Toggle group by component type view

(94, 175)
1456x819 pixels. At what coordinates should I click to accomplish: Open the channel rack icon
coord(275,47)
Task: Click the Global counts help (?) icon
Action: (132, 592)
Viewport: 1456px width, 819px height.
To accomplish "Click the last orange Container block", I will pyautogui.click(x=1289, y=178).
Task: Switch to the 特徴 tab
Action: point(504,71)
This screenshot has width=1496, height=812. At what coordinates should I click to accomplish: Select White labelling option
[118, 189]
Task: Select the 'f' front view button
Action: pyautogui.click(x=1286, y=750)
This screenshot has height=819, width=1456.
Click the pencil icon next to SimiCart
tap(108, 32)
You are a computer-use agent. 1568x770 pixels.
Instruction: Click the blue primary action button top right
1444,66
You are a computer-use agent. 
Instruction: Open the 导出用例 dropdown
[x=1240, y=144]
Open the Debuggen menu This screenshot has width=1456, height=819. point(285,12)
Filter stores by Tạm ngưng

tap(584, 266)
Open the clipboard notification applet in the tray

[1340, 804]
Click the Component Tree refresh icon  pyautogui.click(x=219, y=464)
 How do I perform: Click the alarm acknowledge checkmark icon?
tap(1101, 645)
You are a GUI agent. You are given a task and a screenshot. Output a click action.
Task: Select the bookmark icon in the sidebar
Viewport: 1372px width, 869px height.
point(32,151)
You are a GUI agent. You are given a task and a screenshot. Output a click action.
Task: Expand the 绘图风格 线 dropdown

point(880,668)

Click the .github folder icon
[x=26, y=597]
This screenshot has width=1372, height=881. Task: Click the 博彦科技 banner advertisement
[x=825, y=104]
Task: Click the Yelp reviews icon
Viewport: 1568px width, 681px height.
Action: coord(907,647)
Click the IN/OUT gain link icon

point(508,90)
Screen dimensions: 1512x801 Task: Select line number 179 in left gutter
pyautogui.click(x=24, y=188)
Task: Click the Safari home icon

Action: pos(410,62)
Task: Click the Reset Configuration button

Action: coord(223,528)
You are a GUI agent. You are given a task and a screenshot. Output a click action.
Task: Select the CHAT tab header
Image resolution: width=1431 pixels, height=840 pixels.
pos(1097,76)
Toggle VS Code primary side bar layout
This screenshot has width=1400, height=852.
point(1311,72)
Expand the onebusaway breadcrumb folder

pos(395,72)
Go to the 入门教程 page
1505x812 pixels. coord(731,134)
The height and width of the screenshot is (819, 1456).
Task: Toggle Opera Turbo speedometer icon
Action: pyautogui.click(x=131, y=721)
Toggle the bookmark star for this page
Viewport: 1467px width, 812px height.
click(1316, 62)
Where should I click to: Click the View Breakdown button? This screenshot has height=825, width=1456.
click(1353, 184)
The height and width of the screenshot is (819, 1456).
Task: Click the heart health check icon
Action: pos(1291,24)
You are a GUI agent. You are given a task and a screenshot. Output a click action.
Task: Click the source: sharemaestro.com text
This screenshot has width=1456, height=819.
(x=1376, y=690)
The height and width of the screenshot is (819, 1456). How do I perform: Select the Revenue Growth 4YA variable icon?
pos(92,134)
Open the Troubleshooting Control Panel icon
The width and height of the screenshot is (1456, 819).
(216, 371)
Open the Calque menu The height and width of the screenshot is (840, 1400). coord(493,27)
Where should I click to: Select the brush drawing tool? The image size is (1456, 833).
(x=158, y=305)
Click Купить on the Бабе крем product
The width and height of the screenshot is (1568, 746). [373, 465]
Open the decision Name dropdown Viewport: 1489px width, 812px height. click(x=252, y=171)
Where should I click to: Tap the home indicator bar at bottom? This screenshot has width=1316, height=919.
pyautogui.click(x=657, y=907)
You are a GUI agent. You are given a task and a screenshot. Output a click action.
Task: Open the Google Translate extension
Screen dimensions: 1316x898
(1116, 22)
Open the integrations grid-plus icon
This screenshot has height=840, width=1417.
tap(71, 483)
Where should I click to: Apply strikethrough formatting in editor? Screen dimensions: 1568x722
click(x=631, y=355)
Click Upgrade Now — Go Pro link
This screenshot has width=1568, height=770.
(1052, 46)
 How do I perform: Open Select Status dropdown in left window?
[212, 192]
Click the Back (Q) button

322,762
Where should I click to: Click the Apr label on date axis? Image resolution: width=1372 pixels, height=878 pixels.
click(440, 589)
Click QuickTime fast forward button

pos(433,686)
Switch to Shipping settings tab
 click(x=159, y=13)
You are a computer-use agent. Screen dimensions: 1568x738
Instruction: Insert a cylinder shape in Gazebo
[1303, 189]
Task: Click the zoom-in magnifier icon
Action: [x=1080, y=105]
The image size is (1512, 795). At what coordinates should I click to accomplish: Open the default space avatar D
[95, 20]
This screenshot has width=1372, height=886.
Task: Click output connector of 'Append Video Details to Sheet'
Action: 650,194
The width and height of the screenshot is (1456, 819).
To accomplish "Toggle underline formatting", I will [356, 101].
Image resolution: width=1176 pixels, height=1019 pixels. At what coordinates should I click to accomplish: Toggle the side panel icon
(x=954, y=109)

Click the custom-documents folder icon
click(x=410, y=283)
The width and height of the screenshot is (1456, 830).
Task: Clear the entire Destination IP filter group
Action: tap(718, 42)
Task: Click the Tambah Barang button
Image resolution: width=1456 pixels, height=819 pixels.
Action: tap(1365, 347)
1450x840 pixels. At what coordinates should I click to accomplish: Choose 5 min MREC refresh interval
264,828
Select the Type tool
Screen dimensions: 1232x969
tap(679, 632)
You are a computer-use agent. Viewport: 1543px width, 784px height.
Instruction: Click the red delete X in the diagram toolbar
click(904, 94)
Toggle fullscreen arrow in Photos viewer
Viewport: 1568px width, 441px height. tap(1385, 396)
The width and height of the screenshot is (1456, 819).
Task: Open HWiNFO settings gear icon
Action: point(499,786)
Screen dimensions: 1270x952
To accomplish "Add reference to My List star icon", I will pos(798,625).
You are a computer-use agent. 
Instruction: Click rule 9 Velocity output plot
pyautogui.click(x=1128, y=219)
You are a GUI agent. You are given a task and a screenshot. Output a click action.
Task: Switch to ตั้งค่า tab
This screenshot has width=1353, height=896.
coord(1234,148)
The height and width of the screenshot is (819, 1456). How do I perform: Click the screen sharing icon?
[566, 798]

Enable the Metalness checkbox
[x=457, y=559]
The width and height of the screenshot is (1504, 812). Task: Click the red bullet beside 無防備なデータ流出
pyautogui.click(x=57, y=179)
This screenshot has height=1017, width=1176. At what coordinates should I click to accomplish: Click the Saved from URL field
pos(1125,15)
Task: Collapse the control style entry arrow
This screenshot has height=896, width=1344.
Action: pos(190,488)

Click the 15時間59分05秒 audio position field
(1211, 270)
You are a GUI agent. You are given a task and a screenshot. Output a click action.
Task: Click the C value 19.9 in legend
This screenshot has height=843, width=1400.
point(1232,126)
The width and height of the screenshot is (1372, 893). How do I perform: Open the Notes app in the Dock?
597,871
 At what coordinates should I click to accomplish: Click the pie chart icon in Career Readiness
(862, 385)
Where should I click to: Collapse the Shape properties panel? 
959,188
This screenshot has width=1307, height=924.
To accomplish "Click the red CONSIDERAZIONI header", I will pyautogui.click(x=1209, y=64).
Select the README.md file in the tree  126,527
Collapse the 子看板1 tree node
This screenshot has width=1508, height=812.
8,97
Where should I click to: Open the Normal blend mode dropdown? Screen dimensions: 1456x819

+---+

**Work task**
The entries shown above must be reproduced in full, exactly as written.

**Solution to the problem**
Toggle group by component type view

(94, 175)
1456x819 pixels. At what coordinates should I click to accomplish: Open the channel rack icon
coord(275,47)
Task: Click the Global counts help (?) icon
Action: (132, 592)
Viewport: 1456px width, 819px height.
To accomplish "Click the last orange Container block", I will pyautogui.click(x=1289, y=178).
Task: Switch to the 特徴 tab
Action: point(504,71)
This screenshot has width=1496, height=812. At what coordinates should I click to accomplish: Select White labelling option
[118, 189]
Task: Select the 'f' front view button
Action: pyautogui.click(x=1286, y=750)
This screenshot has height=819, width=1456.
Click the pencil icon next to SimiCart
tap(108, 32)
You are a computer-use agent. 1568x770 pixels.
Instruction: Click the blue primary action button top right
1444,66
You are a computer-use agent. 
Instruction: Open the 导出用例 dropdown
[x=1240, y=144]
Open the Debuggen menu This screenshot has width=1456, height=819. point(285,12)
Filter stores by Tạm ngưng

tap(584, 266)
Open the clipboard notification applet in the tray

[1340, 804]
Click the Component Tree refresh icon  pyautogui.click(x=219, y=464)
 How do I perform: Click the alarm acknowledge checkmark icon?
tap(1101, 645)
You are a GUI agent. You are given a task and a screenshot. Output a click action.
Task: Select the bookmark icon in the sidebar
Viewport: 1372px width, 869px height.
point(32,151)
You are a GUI agent. You are given a task and a screenshot. Output a click action.
Task: Expand the 绘图风格 线 dropdown

point(880,668)

Click the .github folder icon
[x=26, y=597]
This screenshot has width=1372, height=881. Task: Click the 博彦科技 banner advertisement
[x=825, y=104]
Task: Click the Yelp reviews icon
Viewport: 1568px width, 681px height.
Action: coord(907,647)
Click the IN/OUT gain link icon

point(508,90)
Screen dimensions: 1512x801 Task: Select line number 179 in left gutter
pyautogui.click(x=24, y=188)
Task: Click the Safari home icon

Action: pos(410,62)
Task: Click the Reset Configuration button

Action: coord(223,528)
You are a GUI agent. You are given a task and a screenshot. Output a click action.
Task: Select the CHAT tab header
Image resolution: width=1431 pixels, height=840 pixels.
pos(1097,76)
Toggle VS Code primary side bar layout
This screenshot has width=1400, height=852.
point(1311,72)
Expand the onebusaway breadcrumb folder

pos(395,72)
Go to the 入门教程 page
1505x812 pixels. coord(731,134)
The height and width of the screenshot is (819, 1456).
Task: Toggle Opera Turbo speedometer icon
Action: pyautogui.click(x=131, y=721)
Toggle the bookmark star for this page
Viewport: 1467px width, 812px height.
click(1316, 62)
Where should I click to: Click the View Breakdown button? This screenshot has height=825, width=1456.
click(1353, 184)
The height and width of the screenshot is (819, 1456).
Task: Click the heart health check icon
Action: pos(1291,24)
You are a GUI agent. You are given a task and a screenshot. Output a click action.
Task: Click the source: sharemaestro.com text
This screenshot has width=1456, height=819.
(x=1376, y=690)
The height and width of the screenshot is (819, 1456). How do I perform: Select the Revenue Growth 4YA variable icon?
pos(92,134)
Open the Troubleshooting Control Panel icon
The width and height of the screenshot is (1456, 819).
(216, 371)
Open the Calque menu The height and width of the screenshot is (840, 1400). coord(493,27)
Where should I click to: Select the brush drawing tool? The image size is (1456, 833).
(x=158, y=305)
Click Купить on the Бабе крем product
The width and height of the screenshot is (1568, 746). [373, 465]
Open the decision Name dropdown Viewport: 1489px width, 812px height. click(x=252, y=171)
Where should I click to: Tap the home indicator bar at bottom? This screenshot has width=1316, height=919.
pyautogui.click(x=657, y=907)
You are a GUI agent. You are given a task and a screenshot. Output a click action.
Task: Open the Google Translate extension
Screen dimensions: 1316x898
(1116, 22)
Open the integrations grid-plus icon
This screenshot has height=840, width=1417.
tap(71, 483)
Where should I click to: Apply strikethrough formatting in editor? Screen dimensions: 1568x722
click(x=631, y=355)
Click Upgrade Now — Go Pro link
This screenshot has width=1568, height=770.
(1052, 46)
 How do I perform: Open Select Status dropdown in left window?
[212, 192]
Click the Back (Q) button

322,762
Where should I click to: Click the Apr label on date axis? Image resolution: width=1372 pixels, height=878 pixels.
click(440, 589)
Click QuickTime fast forward button

pos(433,686)
Switch to Shipping settings tab
 click(x=159, y=13)
You are a computer-use agent. Screen dimensions: 1568x738
Instruction: Insert a cylinder shape in Gazebo
[1303, 189]
Task: Click the zoom-in magnifier icon
Action: [x=1080, y=105]
The image size is (1512, 795). At what coordinates should I click to accomplish: Open the default space avatar D
[95, 20]
This screenshot has width=1372, height=886.
Task: Click output connector of 'Append Video Details to Sheet'
Action: 650,194
The width and height of the screenshot is (1456, 819).
To accomplish "Toggle underline formatting", I will [356, 101].
Image resolution: width=1176 pixels, height=1019 pixels. At what coordinates should I click to accomplish: Toggle the side panel icon
(x=954, y=109)

Click the custom-documents folder icon
click(x=410, y=283)
The width and height of the screenshot is (1456, 830).
Task: Clear the entire Destination IP filter group
Action: tap(718, 42)
Task: Click the Tambah Barang button
Image resolution: width=1456 pixels, height=819 pixels.
Action: tap(1365, 347)
1450x840 pixels. At what coordinates should I click to accomplish: Choose 5 min MREC refresh interval
264,828
Select the Type tool
Screen dimensions: 1232x969
tap(679, 632)
You are a computer-use agent. Viewport: 1543px width, 784px height.
Instruction: Click the red delete X in the diagram toolbar
click(904, 94)
Toggle fullscreen arrow in Photos viewer
Viewport: 1568px width, 441px height. tap(1385, 396)
The width and height of the screenshot is (1456, 819).
Task: Open HWiNFO settings gear icon
Action: point(499,786)
Screen dimensions: 1270x952
To accomplish "Add reference to My List star icon", I will pos(798,625).
You are a computer-use agent. 
Instruction: Click rule 9 Velocity output plot
pyautogui.click(x=1128, y=219)
You are a GUI agent. You are given a task and a screenshot. Output a click action.
Task: Switch to ตั้งค่า tab
This screenshot has width=1353, height=896.
coord(1234,148)
The height and width of the screenshot is (819, 1456). How do I perform: Click the screen sharing icon?
[566, 798]

Enable the Metalness checkbox
[x=457, y=559]
The width and height of the screenshot is (1504, 812). Task: Click the red bullet beside 無防備なデータ流出
pyautogui.click(x=57, y=179)
This screenshot has height=1017, width=1176. At what coordinates should I click to accomplish: Click the Saved from URL field
pos(1125,15)
Task: Collapse the control style entry arrow
This screenshot has height=896, width=1344.
Action: pos(190,488)

Click the 15時間59分05秒 audio position field
(1211, 270)
You are a GUI agent. You are given a task and a screenshot. Output a click action.
Task: Click the C value 19.9 in legend
This screenshot has height=843, width=1400.
point(1232,126)
The width and height of the screenshot is (1372, 893). How do I perform: Open the Notes app in the Dock?
597,871
 At what coordinates should I click to accomplish: Click the pie chart icon in Career Readiness
(862, 385)
Where should I click to: Collapse the Shape properties panel? 
959,188
This screenshot has width=1307, height=924.
To accomplish "Click the red CONSIDERAZIONI header", I will pyautogui.click(x=1209, y=64).
Select the README.md file in the tree  126,527
Collapse the 子看板1 tree node
This screenshot has width=1508, height=812.
8,97
Where should I click to: Open the Normal blend mode dropdown? Screen dimensions: 1456x819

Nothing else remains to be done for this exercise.